私は都内の大学に進学した。興味のあった分野を専門的に扱っている大学が都内に多かった、という理由も事実ではあったが、本心では東京の大学生になっていろんなライブに行きたかった。私は東京に引っ越した三日後に一人で横浜までライブを観に行った。夜21時半過ぎに終わるライブでも日付が変わる前に自宅に帰れることが衝撃だった。

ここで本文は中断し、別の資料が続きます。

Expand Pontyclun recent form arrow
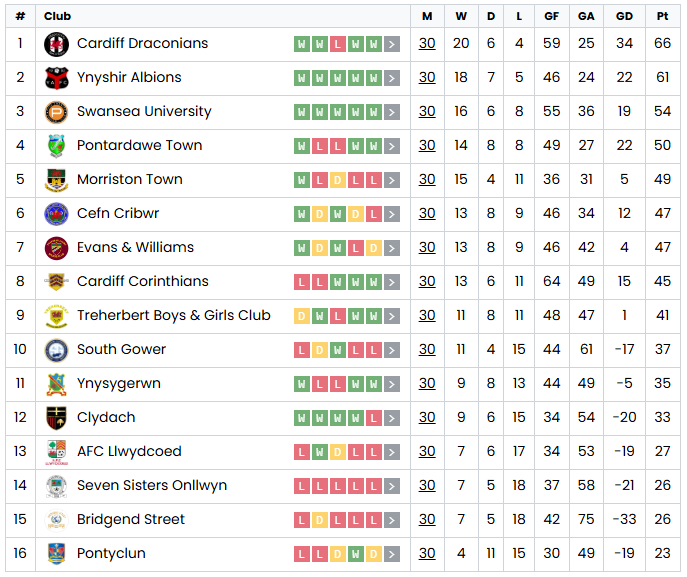The image size is (687, 577). [x=392, y=554]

大学四年間は毎月2、3回は劇場かライブハウスに足を運んだ。好きなバンドの年越しライブに参加し、余韻に浸りながら車も人もいない元日の道を歩いて自宅まで帰ったのはいい思い出だ。上京前から大好きだったお笑い芸人やアーティストのライブはもちろん、少し興味がある程度の気持ちでも気軽に観に行くことができる環境がとても楽しかった。大学の近くでやっている、というだけの理由で観に行ったりもした。

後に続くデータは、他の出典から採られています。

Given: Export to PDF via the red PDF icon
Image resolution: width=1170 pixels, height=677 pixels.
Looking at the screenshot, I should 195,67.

同じ高校から都内の美術系の大学に進学した友人と展覧会を観に美術館に行ったことがある。彼女も同じように地方で生まれ育ったことへのコンプレックスを感じると話していた。「周りには高校生の頃からこういう展覧会とか観に行ってた人もいて。そんな人たちとスタートラインが一緒なわけないんだよ」
一方、大学で知り合った、生まれも育ちも東京だという友人に「東京でJKやってたら放課後に渋谷とか行けるんでしょ?」とコンプレックスについて話したことがある。すると彼女は「行けるけど行かない人の方が多いよ」と言った。「あなたはそうやってライブとかに積極的だけど、都内在住でも行かない人は行かないから」と言われハッとした。私が足繁くライブに通うのは高校時代にコンプレックスを感じていたからで、それがなければこれほど熱心には劇場には行っていなかったはずだ。
高校時代の抑圧があったからこそ、大学でそれが解放され、様々なおもしろいものやそうではないものに出会うことができた。社会人になり、東京を離れた今でも、少しでもビビッと来るものがあれば足を運んでみる精神は私の中で生きている。